The idea of graceful degradation is that a partial response may be more useful to the client than no response, so you can directly trade off between the completeness of the response and the availability of the system. Many real-world systems can tolerate partial responses, especially if you can provide some bounds on the definition of partial. Using probabilistic data structures like Bloom filters and the count-min sketch is a widely accepted technique for scaling systems, and it makes sense to apply the same ideas to availability.

We assume that clients make queries to servers, in which case there are at least two metrics for correct behavior: yield, which is the probability of completing a request, and harvest, which measures the fraction of the data reflected in the response, i.e. the completeness of the answer to the query.

Yield is the availability metric that most practitioners end up working with, and it’s worth noting that its different from CAP’s A. The authors don’t define it formally, but treat it as a long-term probability of response rather than the probability of a response conditioned on there being a failure. That’s a good common-sense definition, and one that fits well with the way that most practitioners think about availability.

In the presence of faults there is typically a tradeoff between providing no answer (reducing yield) and providing an imperfect answer (maintaining yield, but reducing harvest).

That’s a very powerful idea, and one worth sharing.

Even when the 100%-harvest answer is useful to the client, it may still be preferable to trade response time for harvest when client-to-server bandwidth is limited, for example, by intelligent degradation to low-bandwidth formats.

Another good idea, and one that has been widely used.

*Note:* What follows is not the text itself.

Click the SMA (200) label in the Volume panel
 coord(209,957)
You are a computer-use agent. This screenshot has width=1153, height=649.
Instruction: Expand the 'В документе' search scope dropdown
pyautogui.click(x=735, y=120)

As good an ideas as it is, though, the paper is conflating at least three separate ideas: cases of shrinking data to conserve bandwidth, responding with cached data to conserve latency, and responding with a partial response to conserve availability. A more precise definition of harvest would be very useful, as would definitions of different availability, latency and bandwidth tradeoffs.

The actual benefit is the ability to provision each subsystem’s state management separately, providing strong consistency or persistent state only for the subsystems that need it, not for the entire application.

That’s yet another good idea, as is the concept of orthogonal mechanisms from section 5. Again, the problem is that the idea isn’t fully developed, and has some significant edge cases.

I really like the concepts of harvest and yield, and many of the other ideas in this paper. I just find the whole thing hard to recommend as a unit. It feels like a bag full of unmarked tools. A sharp scalpel. A rusty hammer. A glass bottle of FOOF. A nice microscope. There’s a lot in there to like, but sticking your hand in and rummaging around may do more harm than good.

In any case, harvest and yield isn’t really a CAP replacement. The CAP theorem is one boundary of the space of possible designs, a fence that can’t be crossed. Fox and Brewer’s ideas are more about the shape of the landscape inside the fence. That’s useful knowledge, but it’s really in a different category from CAP.